Upon returning, we found the kids dancing away at Monarck, a shiny disco ball glistening down on them like the disdain of so many Denver-ites. Eventually, they all left, and as they sauntered back home, Brooke asked Davis, “How are you guys going to have sex with Stephen in your bedroom?” She then added, “HE’LL BE IN HELL!!!!”
Okay, she didn’t say that. Instead, Stephen made some weird face, and then we fast forwarded to the next day as PJ arrived in Denver. The best way to describe him was sort of like a gayer, blonder version of The Miz.
Brooke took an instant sheen to him, saying he looked so innocent and sweet. Oh, and she thought he had a great body. Somebody taser her before this gets out of hand.

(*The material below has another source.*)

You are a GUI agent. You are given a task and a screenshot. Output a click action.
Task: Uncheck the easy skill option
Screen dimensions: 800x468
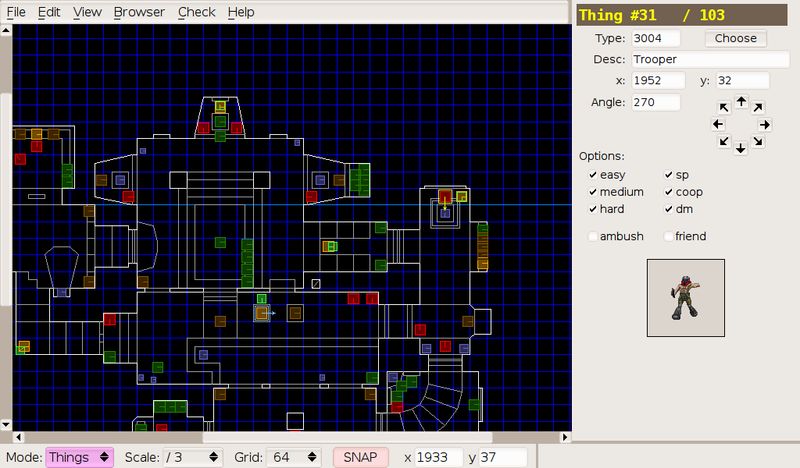[593, 175]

After Brooke commented that PJ looked so much like him, Davis joked, “I’ve always had a crush on myself.” This was followed by chuckles all around. But seriously, Davis took a life-sized cutout of himself to the prom.
Well, enough meet-and-greet. Time for sex! The two boys climbed into bed and began undulating under the covers. Meanwhile, Stephen headed down to the guest bedroom so that his super straight masculinity would remain unblemished. Yes, Stephen. The beacon of manliness. Too bad when Tyrie and Jazalle busted into the room, he was passed out on his stomach, ass in the air, legs spread, and wearing — I shit you not — robin’s egg blue tighty-whiteys. Looks like somebody’s been raiding Alex’s closet again…

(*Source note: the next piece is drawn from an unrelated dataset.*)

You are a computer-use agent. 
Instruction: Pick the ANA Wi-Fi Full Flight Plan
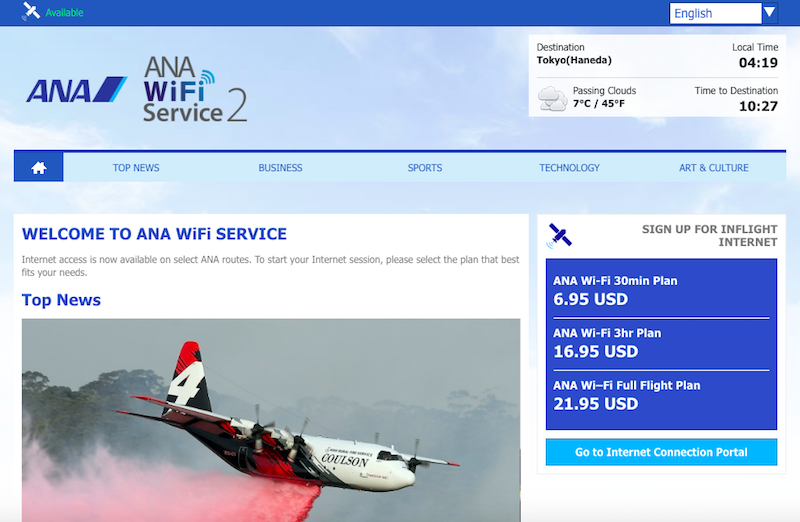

Unfortunately for Tyrie and Jazalle, Stephen refused to get out of bed, which meant their little sexytime had been effectively cockblocked. From Stephen? I never! Hey, when’s Mercii coming anyway?

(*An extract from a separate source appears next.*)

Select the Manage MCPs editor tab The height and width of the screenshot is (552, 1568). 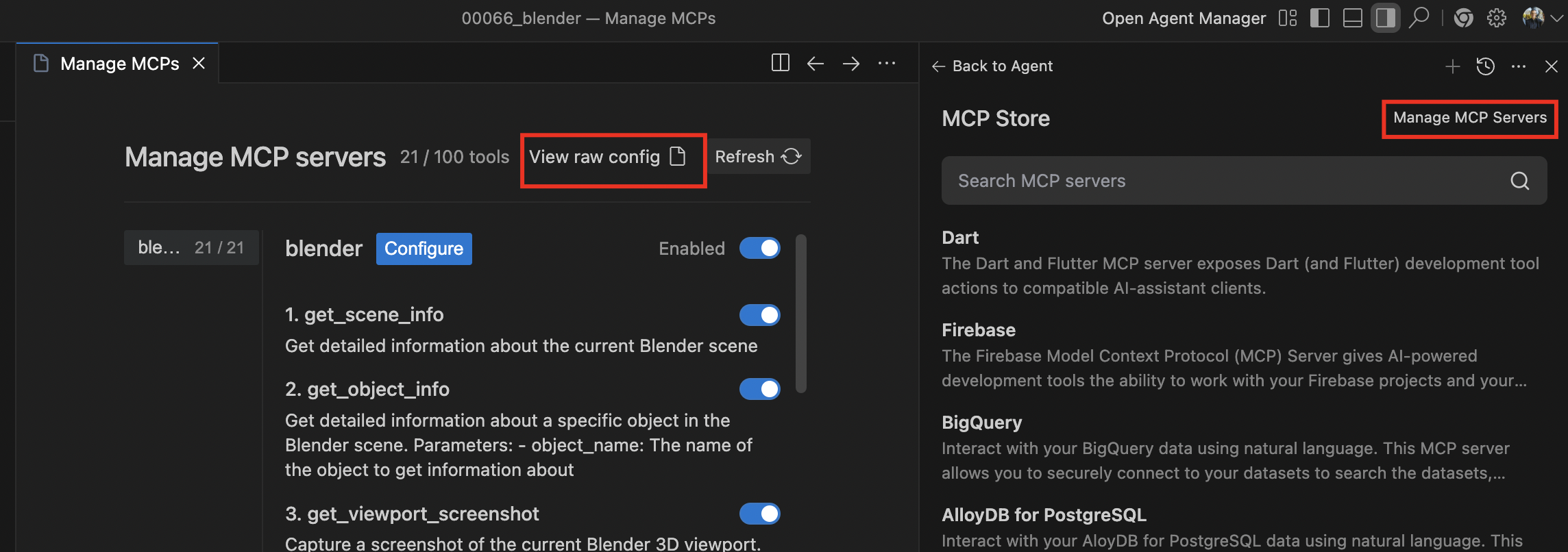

Oh, there she is. After the commercial break, Mercii arrived in Denver, looking all sweet and friendly and kind-hearted in a general sort of way. Little did she realize her boyfriend was the leading patron of International Male. Anyway, the two kissed and hugged and tried not to think about what sort of jock strap Stephen probably was wearing at that moment. By the time they arrived at the house, Stephen told us, “I don’t understand how I’ve been stupid enough to kiss someone else.” Neither do we, my friend. Oh wait. I do remember. It’s because you’re AN IDIOT.
Later on, the couple made their way to a club where they met up with the rest of the gang, including the drunk-looking duo of Jenn and Colie. It had been so nice not seeing these harpies that when they reared their trashy heads, it was like a jolt to the system. Anyway, more fun and drinking was had, and then the next morning, we found the lovebirds cavorting on the bed, play-wrestling with each other like two happy puppies while PJ and Davis made out in the shower. Ah… romance.
That night, the two couples paired up for a double-date at Crú, which was some restaurant that seemed very appealing to me at that moment. Indoor/outdoor seating in the summer. Ahhhh…
Anyway, the two couples talked about the whole Christianity thing again, with PJ commenting, “You can see that Davis is so good-willed and such a good person.” You know, when he’s not getting wasted and unleashing self-loathing attacks and racial slurs on others.
We also learned that Stephen’s mom was about ten times more open-minded than he was, but that was okay because Stephen was learning to be like her. He was learning and growing. And he wasn’t afraid to tell us that. Over. And over. And over. And over again. Stephen for Congress 2024!
And just like that, our romantic evening with the kids of Denver came to a close. What did you think about this episode?